WHAT TO DO:
How many lines of these entries include the string "handle"? State the number alone.

RECORDS START

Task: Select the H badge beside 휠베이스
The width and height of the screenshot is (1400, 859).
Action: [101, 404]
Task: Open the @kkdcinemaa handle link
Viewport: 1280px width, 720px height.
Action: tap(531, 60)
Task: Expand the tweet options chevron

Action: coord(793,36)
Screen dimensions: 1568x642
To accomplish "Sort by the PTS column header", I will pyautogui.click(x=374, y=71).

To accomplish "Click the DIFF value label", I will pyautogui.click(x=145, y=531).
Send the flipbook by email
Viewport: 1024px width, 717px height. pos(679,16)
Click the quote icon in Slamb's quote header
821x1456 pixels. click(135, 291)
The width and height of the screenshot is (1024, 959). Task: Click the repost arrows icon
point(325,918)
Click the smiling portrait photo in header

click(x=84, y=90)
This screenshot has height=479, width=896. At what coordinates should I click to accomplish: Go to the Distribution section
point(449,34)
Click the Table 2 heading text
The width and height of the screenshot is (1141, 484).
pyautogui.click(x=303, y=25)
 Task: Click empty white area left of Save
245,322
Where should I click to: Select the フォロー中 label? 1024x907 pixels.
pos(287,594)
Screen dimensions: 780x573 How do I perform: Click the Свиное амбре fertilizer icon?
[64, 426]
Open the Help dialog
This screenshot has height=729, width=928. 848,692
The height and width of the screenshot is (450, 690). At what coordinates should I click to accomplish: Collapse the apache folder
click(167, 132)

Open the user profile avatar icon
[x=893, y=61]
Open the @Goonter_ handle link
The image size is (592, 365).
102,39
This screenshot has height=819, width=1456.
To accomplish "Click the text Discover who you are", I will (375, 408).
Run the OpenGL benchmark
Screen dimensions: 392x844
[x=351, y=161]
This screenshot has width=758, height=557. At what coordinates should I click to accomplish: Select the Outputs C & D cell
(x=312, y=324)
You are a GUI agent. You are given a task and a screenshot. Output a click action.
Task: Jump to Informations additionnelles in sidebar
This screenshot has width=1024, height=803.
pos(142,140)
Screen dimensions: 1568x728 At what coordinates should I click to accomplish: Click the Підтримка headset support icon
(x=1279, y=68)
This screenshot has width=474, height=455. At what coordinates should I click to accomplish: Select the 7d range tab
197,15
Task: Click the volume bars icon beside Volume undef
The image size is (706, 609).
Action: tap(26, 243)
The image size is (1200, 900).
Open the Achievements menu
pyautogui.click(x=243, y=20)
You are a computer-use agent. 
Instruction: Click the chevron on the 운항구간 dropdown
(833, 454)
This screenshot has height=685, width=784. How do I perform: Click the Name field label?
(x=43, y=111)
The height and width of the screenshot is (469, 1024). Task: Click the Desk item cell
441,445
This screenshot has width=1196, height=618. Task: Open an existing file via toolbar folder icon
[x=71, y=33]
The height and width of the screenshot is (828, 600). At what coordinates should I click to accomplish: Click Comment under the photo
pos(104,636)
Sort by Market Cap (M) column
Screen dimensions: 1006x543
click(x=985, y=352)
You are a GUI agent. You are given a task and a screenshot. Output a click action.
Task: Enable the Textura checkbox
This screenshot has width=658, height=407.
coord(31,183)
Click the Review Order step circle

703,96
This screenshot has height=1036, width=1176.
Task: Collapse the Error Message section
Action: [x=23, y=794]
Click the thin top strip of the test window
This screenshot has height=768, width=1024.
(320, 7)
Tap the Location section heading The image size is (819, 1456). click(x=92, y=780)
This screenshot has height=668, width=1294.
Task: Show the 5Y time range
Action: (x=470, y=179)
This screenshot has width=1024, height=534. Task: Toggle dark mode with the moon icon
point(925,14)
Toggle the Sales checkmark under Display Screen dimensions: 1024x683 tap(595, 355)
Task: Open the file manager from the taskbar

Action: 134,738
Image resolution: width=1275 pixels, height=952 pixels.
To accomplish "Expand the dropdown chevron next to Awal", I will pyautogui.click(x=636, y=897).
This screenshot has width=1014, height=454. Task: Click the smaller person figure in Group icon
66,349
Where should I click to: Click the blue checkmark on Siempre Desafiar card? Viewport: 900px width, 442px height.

RECORDS END

WRITTEN ANSWER:
2